Alexandre et Livia, deux jeunes amoureux sans histoires, passent des vacances en Roumanie, pays d’origine de la jeune fille. C’est dans l’idée de s’immerger dans ce pays qu’elle a quitté voilà 16 ans que Livia a motivé son compagnon à la suivre. Ce dernier, quand à lui, y voit l’opportunité de trouver de nouvelles idées pour une exposition photo en cours de montage. Mais, alors qu’ils sortent éméchés d’un restaurant, Alexandre est renversé par une voiture, et doit être transfusé rapidement, ayant perdu beaucoup de sang. Contre toute attente, le jeune homme se remet et le couple retourne en France. Mais le photographe est persuadé de ne plus être le même. Cemme si le sang qui lui a été donné l’avait transformé…
Les films de vampires francophones ne sont pas légion (le plus récent, Livide, remontant à 2011), aussi ne pouvais-je manquer de me pencher sur cette réalisation signée Olivier Béguin, dont c’est le premier long-métrage. Au fur et à mesure du film, un constat s’impose : que ce soit au niveau du scénario, du jeu d’acteurs, des SFX… l’équipe a choisit la sobriété, se concentrant davantage sur les aspects psychologiques de ses personnages. Obligation de moyen, sans doute, mais qui sert au mieux le film, lequel prend rapidement la tournure d’une chute dans la folie pour Alexandre (interprété sans fioritures mais avec justesse par Yannick Rosset), le protagoniste principal. Est-il en train de s’imaginer avoir des canines démesurés, une aversion du soleil et l’envie de boire du sang, ou s’agit-il uniquement d’une séquelle de son accident, mêlée aux légendes du pays dont il revient tout juste ? A noter a ce titre le jeu particulièrement convainquant de Jasna Kohoutova, qui campe une Livia très convaincante (jusqu’à une scène de baston finale assez bluffante). Sans même parler de la présence au casting de Catriona McCall, ancienne égérie de Lucio Fulci.

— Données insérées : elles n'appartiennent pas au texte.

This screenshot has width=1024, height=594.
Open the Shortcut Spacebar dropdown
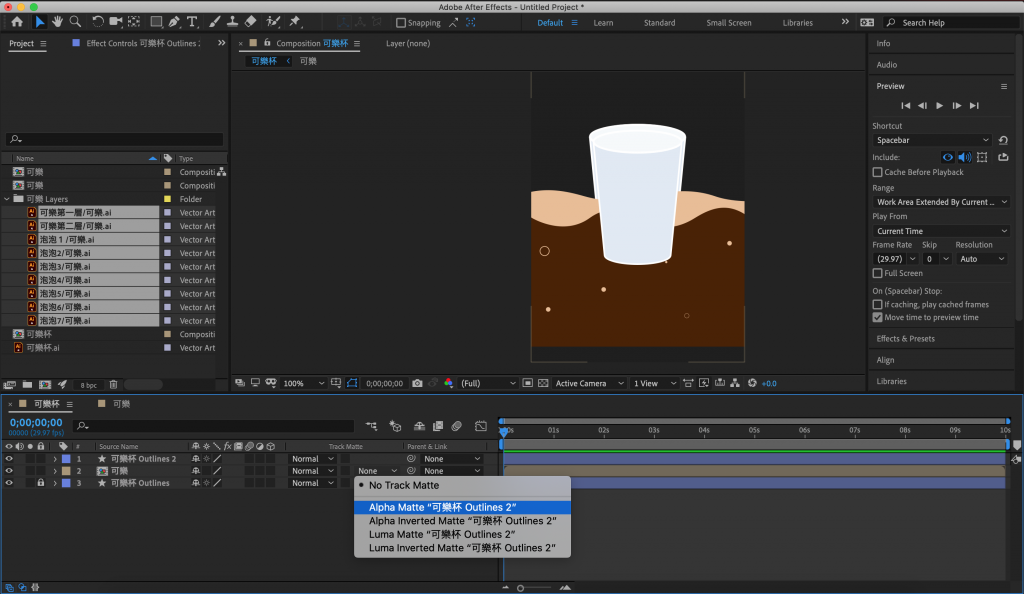coord(932,140)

Le film n’est cependant pas uniquement orienté sur cet aspect psychologique. La violence devient frontale dans le dernier tiers du film, qui voit l’ambiance changer du tout au tout. Comme si trancher entre folie et réalité faisait également basculer la violence jusque-là sous-jacente vers quelque chose de plus direct (ce qui se matérialise par des agressions physiques, et une présence plus bestiale du sang, prélevé à mêmes les victimes).
Je mentionnais plus haut Livide, le film de Maury et Bustillo. Chimères n’est absolument pas dans le même moule, et serait davantage à rattacher du film Nous sommes la nuit, notamment par la dominance de la sphère urbaine (l’essentiel du film se déroule au cœur d’une ville, de ses banlieues pauvres…) sur l’aspect folklorique (si la Roumanie est présente, ce n’est pas elle qui sera le lieu de l’essentiel de l’intrigue, même si elle sera celui du basculement).
Côté vampires, le film intègre des références aux caractéristiques classiques du mythe. A commencer par l’importance du reflet (même si ici il est visible), les canines développées et la douleur de supporter les rayons du soleil. Par la suite, boire le sang s’avérera pour Alexandre le moyen incontournable pour apaiser son mal être, de même que la résistance physique (dans une certaine limite) et la rapidité semblent faire partie de son état de vampire. Mais, encore une fois, s’agit-il d’un trouble causé par le choc qu’il a vécu ou une réalité difficilement concevable ? Bonne idée, enfin, de commencer par débuter le film en Roumanie, pour poursuivre l’intrigue en Suisse. Comme si le réalisateur choisissait d’ancrer son film dans les poncifs pour mieux s’en éloigner.
Un film au ton assez surprenant, assez sombre au niveau de sa photographie (les scènes de jour et d’extérieur, peu nombreuses dans le premier tiers, se réduisant au fil du film) qui montre qu’on peut encore proposer des variations personnelles autour de la figure du vampire sans pour autant disposer de budgets pharaoniques. Et pour un résultat autrement plus percutant.